# [ACTION ITEM]
Set down the line that has "Task: Click the Firefox account icon" and each line beneath it, through the last line of the entries, exactly and with no others.

# [MATERIAL FOR THE TASK]
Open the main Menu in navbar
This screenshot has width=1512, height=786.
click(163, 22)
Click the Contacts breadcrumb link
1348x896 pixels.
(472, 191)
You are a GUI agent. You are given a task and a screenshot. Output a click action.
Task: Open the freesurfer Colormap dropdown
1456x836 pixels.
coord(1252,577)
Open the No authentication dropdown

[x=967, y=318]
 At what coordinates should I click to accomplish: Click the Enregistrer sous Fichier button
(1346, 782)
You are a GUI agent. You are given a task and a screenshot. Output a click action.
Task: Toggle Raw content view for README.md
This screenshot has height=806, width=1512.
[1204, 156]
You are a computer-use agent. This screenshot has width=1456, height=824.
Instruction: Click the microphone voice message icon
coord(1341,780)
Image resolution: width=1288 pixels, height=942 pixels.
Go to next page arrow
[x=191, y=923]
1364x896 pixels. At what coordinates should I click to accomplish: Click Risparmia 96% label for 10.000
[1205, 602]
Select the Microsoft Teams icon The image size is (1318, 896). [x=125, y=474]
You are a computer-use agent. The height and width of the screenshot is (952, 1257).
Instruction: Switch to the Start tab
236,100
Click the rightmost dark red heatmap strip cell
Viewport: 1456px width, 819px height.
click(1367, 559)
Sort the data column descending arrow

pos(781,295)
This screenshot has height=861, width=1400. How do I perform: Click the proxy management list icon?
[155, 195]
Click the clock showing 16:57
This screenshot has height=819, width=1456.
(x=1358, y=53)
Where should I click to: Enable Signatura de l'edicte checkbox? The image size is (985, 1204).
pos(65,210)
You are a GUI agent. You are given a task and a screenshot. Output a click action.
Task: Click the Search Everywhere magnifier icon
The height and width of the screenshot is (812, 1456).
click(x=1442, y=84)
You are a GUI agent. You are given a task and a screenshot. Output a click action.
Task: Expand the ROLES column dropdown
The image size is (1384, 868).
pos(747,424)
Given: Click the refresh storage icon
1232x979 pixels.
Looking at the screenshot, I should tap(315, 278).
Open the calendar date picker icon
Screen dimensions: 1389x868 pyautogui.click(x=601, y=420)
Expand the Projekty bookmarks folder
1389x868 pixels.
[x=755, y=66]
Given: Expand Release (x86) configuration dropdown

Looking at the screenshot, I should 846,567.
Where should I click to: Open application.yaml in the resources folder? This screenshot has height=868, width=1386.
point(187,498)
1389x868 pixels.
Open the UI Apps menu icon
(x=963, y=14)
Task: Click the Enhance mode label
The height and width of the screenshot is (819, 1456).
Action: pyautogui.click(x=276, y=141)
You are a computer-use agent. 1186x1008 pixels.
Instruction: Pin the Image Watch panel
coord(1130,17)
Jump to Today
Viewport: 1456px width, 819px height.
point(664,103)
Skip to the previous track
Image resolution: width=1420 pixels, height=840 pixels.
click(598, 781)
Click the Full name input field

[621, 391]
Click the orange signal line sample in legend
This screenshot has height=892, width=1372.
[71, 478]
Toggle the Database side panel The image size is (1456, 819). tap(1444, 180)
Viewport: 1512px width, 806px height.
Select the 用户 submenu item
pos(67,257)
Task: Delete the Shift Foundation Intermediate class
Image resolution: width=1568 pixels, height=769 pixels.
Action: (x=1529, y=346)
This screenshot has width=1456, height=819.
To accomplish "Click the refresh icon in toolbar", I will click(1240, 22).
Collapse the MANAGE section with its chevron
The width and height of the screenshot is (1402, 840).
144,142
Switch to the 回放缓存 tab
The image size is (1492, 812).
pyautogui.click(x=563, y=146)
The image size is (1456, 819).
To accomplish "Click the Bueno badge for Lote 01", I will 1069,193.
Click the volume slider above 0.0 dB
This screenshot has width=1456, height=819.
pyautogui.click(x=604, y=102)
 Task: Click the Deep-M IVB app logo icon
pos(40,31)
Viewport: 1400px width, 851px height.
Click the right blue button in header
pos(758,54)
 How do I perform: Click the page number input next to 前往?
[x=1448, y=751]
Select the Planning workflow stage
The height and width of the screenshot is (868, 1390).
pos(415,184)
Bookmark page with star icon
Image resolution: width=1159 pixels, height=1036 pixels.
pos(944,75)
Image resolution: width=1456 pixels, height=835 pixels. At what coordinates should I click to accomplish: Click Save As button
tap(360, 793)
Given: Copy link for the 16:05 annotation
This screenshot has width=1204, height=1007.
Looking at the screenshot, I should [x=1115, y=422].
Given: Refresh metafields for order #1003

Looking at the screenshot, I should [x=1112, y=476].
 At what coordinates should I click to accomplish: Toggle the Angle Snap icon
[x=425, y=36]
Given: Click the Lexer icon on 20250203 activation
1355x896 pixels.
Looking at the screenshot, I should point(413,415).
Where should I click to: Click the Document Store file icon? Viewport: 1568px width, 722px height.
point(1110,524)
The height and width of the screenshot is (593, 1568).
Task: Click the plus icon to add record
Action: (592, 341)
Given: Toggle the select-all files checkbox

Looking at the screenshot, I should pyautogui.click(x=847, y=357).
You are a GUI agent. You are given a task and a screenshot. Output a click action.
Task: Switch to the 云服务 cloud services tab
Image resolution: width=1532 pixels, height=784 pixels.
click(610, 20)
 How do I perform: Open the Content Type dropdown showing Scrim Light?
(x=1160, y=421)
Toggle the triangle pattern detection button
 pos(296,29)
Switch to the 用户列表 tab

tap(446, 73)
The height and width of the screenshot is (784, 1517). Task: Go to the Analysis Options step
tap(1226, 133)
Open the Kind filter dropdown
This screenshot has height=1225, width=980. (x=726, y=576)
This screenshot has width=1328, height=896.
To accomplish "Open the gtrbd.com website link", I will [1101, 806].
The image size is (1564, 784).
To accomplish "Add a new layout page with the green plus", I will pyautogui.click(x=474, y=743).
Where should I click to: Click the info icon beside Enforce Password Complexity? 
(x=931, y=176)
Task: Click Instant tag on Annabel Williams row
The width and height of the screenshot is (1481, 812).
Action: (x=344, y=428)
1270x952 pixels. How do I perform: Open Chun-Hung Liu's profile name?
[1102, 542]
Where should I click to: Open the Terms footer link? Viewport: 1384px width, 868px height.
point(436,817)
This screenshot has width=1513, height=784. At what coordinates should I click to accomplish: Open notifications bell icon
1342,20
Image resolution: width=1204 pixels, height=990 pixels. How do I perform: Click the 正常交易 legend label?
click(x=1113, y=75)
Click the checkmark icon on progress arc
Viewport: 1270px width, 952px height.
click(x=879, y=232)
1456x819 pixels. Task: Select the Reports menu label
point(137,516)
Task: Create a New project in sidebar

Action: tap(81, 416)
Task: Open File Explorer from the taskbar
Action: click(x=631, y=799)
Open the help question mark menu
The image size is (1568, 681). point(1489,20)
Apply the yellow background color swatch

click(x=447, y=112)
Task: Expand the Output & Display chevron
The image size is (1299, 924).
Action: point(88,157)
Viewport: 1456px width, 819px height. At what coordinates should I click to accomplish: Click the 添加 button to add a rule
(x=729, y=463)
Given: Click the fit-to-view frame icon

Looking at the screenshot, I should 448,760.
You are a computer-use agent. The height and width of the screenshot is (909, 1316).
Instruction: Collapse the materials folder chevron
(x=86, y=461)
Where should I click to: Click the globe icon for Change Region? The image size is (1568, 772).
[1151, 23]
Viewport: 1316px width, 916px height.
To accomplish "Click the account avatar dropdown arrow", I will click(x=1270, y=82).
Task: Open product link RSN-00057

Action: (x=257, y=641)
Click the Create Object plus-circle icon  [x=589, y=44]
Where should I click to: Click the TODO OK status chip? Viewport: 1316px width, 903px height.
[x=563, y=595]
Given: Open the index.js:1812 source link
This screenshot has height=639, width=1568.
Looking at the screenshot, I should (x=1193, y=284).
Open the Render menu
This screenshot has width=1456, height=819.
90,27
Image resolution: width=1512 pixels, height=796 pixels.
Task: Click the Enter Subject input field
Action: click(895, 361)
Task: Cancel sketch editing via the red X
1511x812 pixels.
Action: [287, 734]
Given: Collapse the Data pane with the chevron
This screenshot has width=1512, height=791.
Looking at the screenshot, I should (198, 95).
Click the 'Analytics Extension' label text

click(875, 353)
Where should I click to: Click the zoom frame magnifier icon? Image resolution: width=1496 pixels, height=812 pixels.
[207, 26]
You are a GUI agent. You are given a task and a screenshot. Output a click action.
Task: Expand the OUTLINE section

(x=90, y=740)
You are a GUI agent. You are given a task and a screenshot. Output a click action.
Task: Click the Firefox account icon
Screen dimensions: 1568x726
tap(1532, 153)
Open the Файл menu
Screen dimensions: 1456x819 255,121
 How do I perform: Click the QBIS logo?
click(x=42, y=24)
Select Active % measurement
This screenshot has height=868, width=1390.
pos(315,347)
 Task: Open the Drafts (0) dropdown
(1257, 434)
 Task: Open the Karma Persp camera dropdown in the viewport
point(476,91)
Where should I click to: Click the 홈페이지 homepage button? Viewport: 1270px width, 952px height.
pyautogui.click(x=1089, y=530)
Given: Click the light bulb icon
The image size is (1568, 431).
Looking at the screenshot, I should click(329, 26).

# [TASK RESPONSE]
Task: Click the Firefox account icon
Screen dimensions: 1568x726
tap(1532, 153)
Open the Файл menu
Screen dimensions: 1456x819 255,121
 How do I perform: Click the QBIS logo?
click(x=42, y=24)
Select Active % measurement
This screenshot has height=868, width=1390.
pos(315,347)
 Task: Open the Drafts (0) dropdown
(1257, 434)
 Task: Open the Karma Persp camera dropdown in the viewport
point(476,91)
Where should I click to: Click the 홈페이지 homepage button? Viewport: 1270px width, 952px height.
pyautogui.click(x=1089, y=530)
Given: Click the light bulb icon
The image size is (1568, 431).
Looking at the screenshot, I should click(329, 26).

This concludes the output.